VILHENA – O que foi ‘vendido’ pela prefeito Flori Cordeiro (Podemos) em sua breve tentativa de se tornar candidato ao Governo do Estado como uma vitrine de administração eficiente na Saúde começa a ‘fazer água’ demonstrando que havia mais marketing político que realidade nas falas do mandatário. Nesta terça-feira, 28, o que deveria ser um encontro decisivo para esclarecer de forma oficial os valores devidos pelo município de Vilhena ao Grupo Chavantes, OS responsável pela gestão da Saúde na maior cidade do Sul de Rondônia, terminou em frustração e indignação.
A reunião marcada para ontem, terça-feira, 28, que reuniria técnicos de contabilidade da Santa Casa e da Secretaria Municipal de Saúde, foi desarticulada sem explicação plausível, revelando o que, segundo a empresa seria “um descaso das autoridades locais diante de uma dívida que já se aproxima dos R$ 17 milhões apenas no contrato de gestão”.

No último sábado, após reunião com médicos que buscam a regularização de atrasos no pagamento dos salários, o secretário Wagner Borges havia admitido os débitos e concordado que na terça-feira haveria um encontro técnico para confrontar documentos e encerrar de vez as acusações distorcidas que vinham recaindo sobre a Santa Casa.
A entidade, que administra o Hospital Regional, a UPA e o Instituto do Rim, vem sendo alvo de críticas que considera “infundadas”, mesmo dependendo exclusivamente do cumprimento do contrato para honrar seus compromissos.
A equipe do Grupo Chavantes, deslocada de São Paulo para Vilhena, que chegou esta semana, em caráter emergencial, passou a noite analisando planilhas para que a reunião fosse produtiva. No entanto, apenas meia hora antes do encontro, o prefeito Flori Cordeiro teria deixado a reunião alegando a presença de pessoas ligadas à política, enquanto o secretário Wagner Borges, que no sábado gravou um vídeo afirmando que a Santa Casa tem 92% de aprovação popular, afirmou que iria para Brasília e sugeriu que a equipe “retornasse” na próxima semana, ignorando o esforço da entidade em esclarecer os créditos necessários pra resolver a questão.

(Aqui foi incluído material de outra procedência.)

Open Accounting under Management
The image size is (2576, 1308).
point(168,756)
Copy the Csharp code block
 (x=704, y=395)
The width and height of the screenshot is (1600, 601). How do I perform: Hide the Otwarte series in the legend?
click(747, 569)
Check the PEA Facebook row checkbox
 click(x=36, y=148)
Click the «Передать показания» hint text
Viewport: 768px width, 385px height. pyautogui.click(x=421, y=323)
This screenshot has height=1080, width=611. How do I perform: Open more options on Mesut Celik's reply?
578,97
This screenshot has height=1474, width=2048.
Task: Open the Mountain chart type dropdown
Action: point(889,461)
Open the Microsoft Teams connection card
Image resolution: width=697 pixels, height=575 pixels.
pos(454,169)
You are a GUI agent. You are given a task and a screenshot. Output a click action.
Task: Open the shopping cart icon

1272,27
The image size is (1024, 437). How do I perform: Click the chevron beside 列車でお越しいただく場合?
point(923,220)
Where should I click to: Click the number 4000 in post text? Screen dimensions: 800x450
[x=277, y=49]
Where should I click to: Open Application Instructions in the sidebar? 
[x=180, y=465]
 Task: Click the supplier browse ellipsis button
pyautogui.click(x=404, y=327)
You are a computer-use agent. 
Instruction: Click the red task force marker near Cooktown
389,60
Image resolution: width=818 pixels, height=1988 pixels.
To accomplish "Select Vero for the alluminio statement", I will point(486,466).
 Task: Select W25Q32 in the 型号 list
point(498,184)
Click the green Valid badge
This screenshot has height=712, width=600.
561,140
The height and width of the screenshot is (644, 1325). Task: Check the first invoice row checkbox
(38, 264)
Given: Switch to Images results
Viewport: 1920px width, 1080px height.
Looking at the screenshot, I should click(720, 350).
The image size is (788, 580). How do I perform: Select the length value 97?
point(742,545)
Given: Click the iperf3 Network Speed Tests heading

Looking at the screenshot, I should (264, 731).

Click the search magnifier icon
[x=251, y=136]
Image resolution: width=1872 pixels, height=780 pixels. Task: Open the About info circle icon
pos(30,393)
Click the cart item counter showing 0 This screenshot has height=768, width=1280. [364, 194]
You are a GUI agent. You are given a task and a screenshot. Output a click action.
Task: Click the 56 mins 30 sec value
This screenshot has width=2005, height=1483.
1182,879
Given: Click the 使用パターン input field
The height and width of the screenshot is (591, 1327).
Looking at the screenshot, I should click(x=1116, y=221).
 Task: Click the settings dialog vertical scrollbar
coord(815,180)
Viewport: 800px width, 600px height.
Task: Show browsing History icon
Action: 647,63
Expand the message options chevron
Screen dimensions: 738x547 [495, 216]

“A atitude reforça a percepção de falta de consideração e descaso com a Santa Casa, que se vê obrigada a suportar acusações públicas enquanto aguarda a regularização de valores que já foram reconhecidos pelo próprio município, que parece ignorar a gravidade da situação e o impacto direto sobre a população”, argumenta a empresa.
O vereador Éliton Costa (Republicanos), em vídeo gravado esta semana, demonstrou surpresa ao ouvir do prefeito a confirmação da dívida e a promessa de alinhamento para resolver o problema.
Segundo os técnicos do Grupo Chavantes que fizeram o levantamento financeiro, além dos quase R$ 17 milhões em débitos no contrato de gestão, existem outros valores pendentes relacionados às cirurgias, de responsabilidade do governo estadual, bem como serviços que sempre foram entregues a mais, realizados pela entidade, afim de garantir atendimento a todos.
Para os dirigentes do Grupo Chavantes, a reunião cancelada sem qualquer argumento plausível seria a oportunidade de dar transparência e encerrar a celeuma que há meses desgasta a relação entre gestores locais e a instituição.
A Santa Casa segue aguardando que os compromissos assumidos sejam cumpridos para que possa continuar garantindo assistência de qualidade e segurança aos pacientes da região como vinha fazendo, enquanto os repasses eram feitos em dia.